Темной славы головня,
Не пустой и не постылый,
Но усталый и остылый,
Я сижу. Согрей меня.
На утесе моих плеч
Пусть лицо не шелохнется,
Но пусть рук поющих речь
Слуха рук моих коснется.
Ведь водою из барвинка
Я узнаю, все узнаю,
Надсмеялась ли косынка,
Что зима, растаяв с края.[28]
Для гадания-заклинания избран экзотический напиток – барвинок, кладбищенский цветок. Именно он обеспечивает живописную палитру, так как по-украински «барвы» – это цвета, краски. Возвращение к жизни из зимней спячки Лица (горение глаз, румянец на щеках) призваны произвести своим проворным пением руки. Утес возродится, и сам запоет, если возлюбленная будет дирижировать. В церковном пении такое управление хором именовалось «хирономией». Так у Мандельштама заставлял жить скалы поэт Андрей Белый (средоточие всего спектра «барв»): «Он дирижировал кавказскими горами…» При всей любовной наполненности хлебниковского текста, для которого даже определен адресат, гадание происходит все же не в пределах «любит – не любит» она меня, а гораздо шире – «кто я такой?» Имя возлюбленной (так и не названное) едва ли не важнейший атрибут магического действа. Ее звали Ксана Богуславская. И смысл гадания все тот же, что и прежде, – «Двойник ли я с небесами?» Богуславская, по сути, заговоренной водой и поющими руками предваряет другой образ – Азии-Магдалины. После ее омовений:
И вновь прошли бы в сердце чувства,
Вдруг зажигая в сердце бой,
И Махавиры, и Заратустры,
И Саваджи, объятого борьбой.
Умерших снов я стал бы современник,
Творя ответы и вопросы,
А ты бы грудой светлых денег
Мне на ноги рассыпала бы косы. (V, 32)

══════

Задание: Продолжите разбор хлебниковских стихов о гадании на барвинке, начав сразу после последней приведенной цитаты.

Исходные данные:
══════

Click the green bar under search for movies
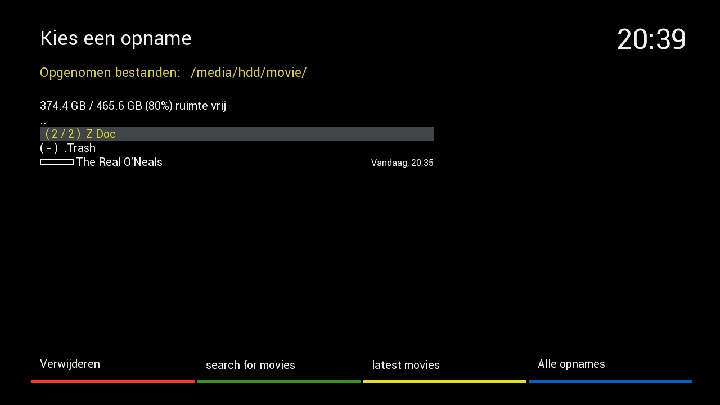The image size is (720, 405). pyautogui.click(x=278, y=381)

══════

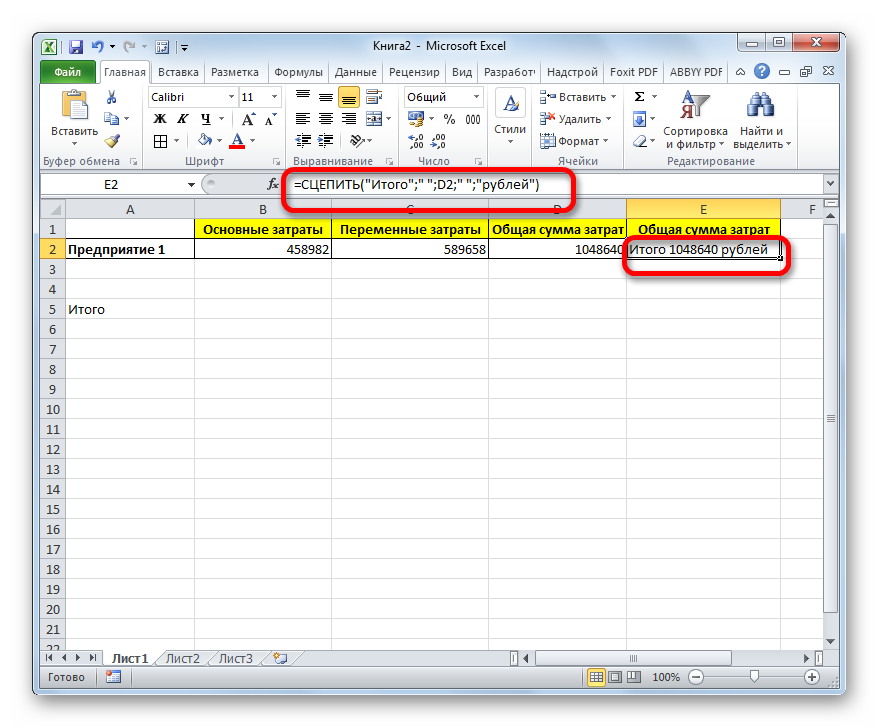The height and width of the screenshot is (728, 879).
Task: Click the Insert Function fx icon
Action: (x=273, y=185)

══════

Ответ:
Хлебников непрерывно творит вопросы и ответы, занимаясь настырным самоопределением. В повести «Ка»[29] двойник автора изобретает музыкальный инструмент наподобие примитивной арфы: с помощью слоновьего бивня и струн он ищет связи меж математически-музыкальными упражнениями и хронологией нашествий Востока и Запада. Форма этого чудного музыкального инструмента в точности соответствует выкладкам предшественника – В. Ф. Одоевского, который в своей «Музыкальной грамоте» призывает прилежного читателя почаще заглядывать в таблицу, которую он воспроизводит по старинным рукописям – «Лествицу степеней звуков и расстояний между ними».[30]
По степеням этой лествицы простоты поднимается «заумный» поэт Хлебников, автор «Бобэоби», когда служит обедню, «как волосатый священник с длинною гривой», юной Джульетте-Юлии Самородовой с синими глазами Богородицы:
Песенка – лесенка в сердце другое.
За волосами пастушьей соломы
Глаза пастушески-святые.
Не ты ль на дороге Батыя
Искала людей незнакомых? (V, 67)
Батыева дорога – Млечный путь, вечное местопребывание поэтов: «Я ведь такой же, сорвался я с облака…».[31]
Ирине Коневой
– Куда же ты сердце свое простираешь?
– Я его простираю к Раю.
– Но разве об Аде ничего ты не знаешь?
– Нет, не знаю.
Я – уст безвестных разговор…
Пресловутый хлебниковский архаизм во всю процветает свободными словоновшествами. Прошлое, к примеру, очень часто определяется сладостью меда, совсем как в сказочном Лукоморье («И там я был, и мед я пил.»). У Хлебникова мед извлечен, как из улья, из сердцевины слова, становясь пайком для дальнейших языковых окормлений. Приведем полностью стихотворение «Зеленый леший – бух лесиный.» (1912?):
Зеленый леший – бух лесиный
Точил свирель,
Качались дикие осины,
Стенала благостная ель.
Лесным пахучим медом
Помазал кончик дня
И, руку протянув, мне лед дал,
Обманывая меня.
И глаз его – тоски сосулек —
Я не выносил упорный взгляд:
В них что-то просит, что-то сулит
В упор представшего меня.
Вздымались руки-грабли, Качалася кудель
И тела стан в морщинах дряблый,
И синяя видель.
Я был ненароком, спеша,
Мои млады лета,
И, хитро подмигнув, лешак
Толкнул меня: «Туда?» (II, 92)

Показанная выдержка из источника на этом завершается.